The anesthesiologists positively accepted the recommendations from the optimization algorithm as indicated by the agreement rate of 91%. The high agreement rate indicates that anesthesia providers felt the recommended dosing rates were within their clinical scope. Furthermore, it appears that a PK/PD based optimization algorithm may be an intraoperative tool anesthesiologists are willing to use.

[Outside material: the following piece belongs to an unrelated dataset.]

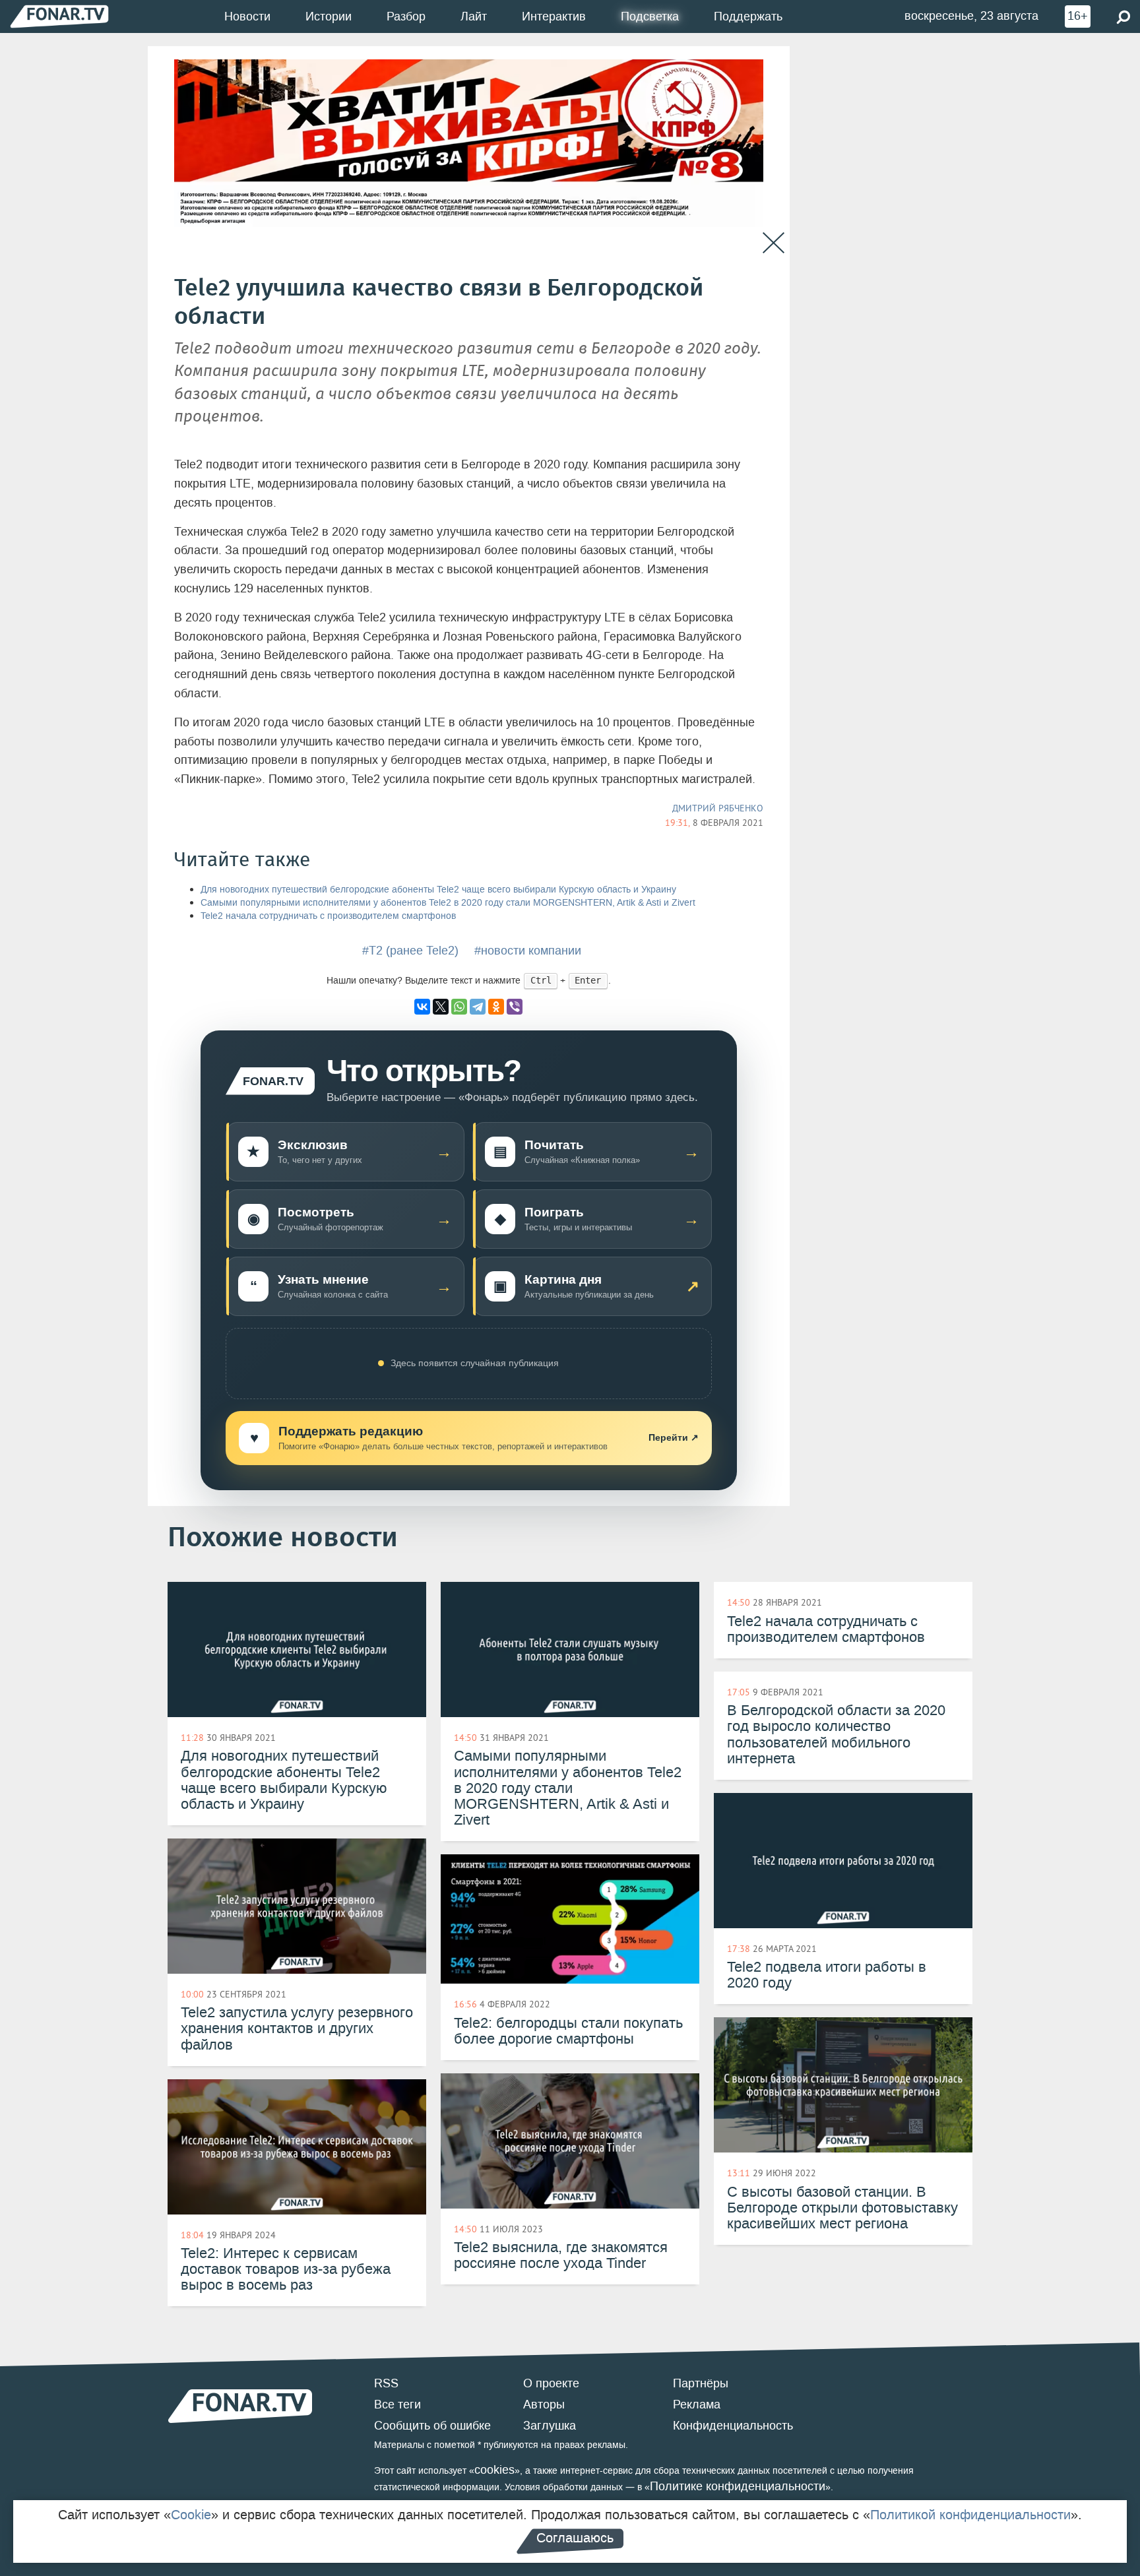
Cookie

However, the high rate of agreement might be elevated by the education given pre-operatively associated with the intra-operative presence of a study investigator. The anesthesiologist might have conformed to the recommendations of the study investigator because of a perceived aggrandizement of the PK/PD optimization algorithm. Additionally, the workload for the anesthesiologist workload might have diminished since the anesthesiologist only had to determine the ‘level’ or ‘depth’ of anesthesia but did not have to worry about postoperative emergence or analgesia.

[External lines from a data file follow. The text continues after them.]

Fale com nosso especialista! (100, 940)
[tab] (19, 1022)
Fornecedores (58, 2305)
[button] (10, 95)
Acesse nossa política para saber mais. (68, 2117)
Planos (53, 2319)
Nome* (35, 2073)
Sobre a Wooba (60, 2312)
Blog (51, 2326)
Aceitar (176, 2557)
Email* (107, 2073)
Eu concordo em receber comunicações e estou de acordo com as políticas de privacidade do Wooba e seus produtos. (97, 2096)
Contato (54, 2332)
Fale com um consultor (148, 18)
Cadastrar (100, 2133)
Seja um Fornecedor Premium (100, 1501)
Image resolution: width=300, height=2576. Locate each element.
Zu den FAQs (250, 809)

A feasibility study testing the implementation on this cohort was chosen because we were unsure if positive results could be found amidst the study limitations. One study limitation is the clinical application of PK/PD models which have inherent variability around their predictions [9, 10].We were unsure if anesthesiologists would be willing to follow an intraoperative PK/PD tool; while intraoperative PK/PD tools are available on the market but are not common in an operating room setting. Previously the SmartPilot® and Navigator® have been shown to visualize the anesthetic PK/PD landscape intraoperatively and have decreased the anesthetics used [11]. Other PK/PD tools, such as target controlled infusion pumps, are becoming more common in Europe. Target controlled infusion pump technology has advanced to feature EEG based closed loop control of sedative/hypnotic agents [12]. These PK/PD tools available on the market are focused on establishing the depth of anesthesia and the intraoperative anesthetic. Thus, the feasibility of good acceptance for an intraoperative PK/PD tool in the US was suspect. The technology implemented in this project could be an excellent companion to the PK/PD display technology to allow them the freedom to adjust the ‘level’ of anesthesia as needed while allowing the technology to target optimal post-operative outcomes. A second limitation of the study was implementing the PK/PD models in a pediatric population. The PK/PD models were developed using adult populations [8] thus their accuracy in a pediatric population is questionable [13]. A third study limitation is the conversion of opioids, fentanyl and methadone, into remifentanil equivalents. While it is generally understood that opioids have pharmacodynamic similarities the conversion between opioids is not well definied [6].

This feasibility study successfully determined that the anesthesiologists accepted the dosing rate recommendations from the optimization algorithm. Further feasibility studies should be performed on the optimization algorithm; determine if the optimization algorithm will operate successfully in different patient populations (adult, elderly), or with different surgery types, or with inhaled agents. If product development is desired then the feasibility of the operation of the optimization algorithm in an anesthesia monitor, without a study investigator, should be designed.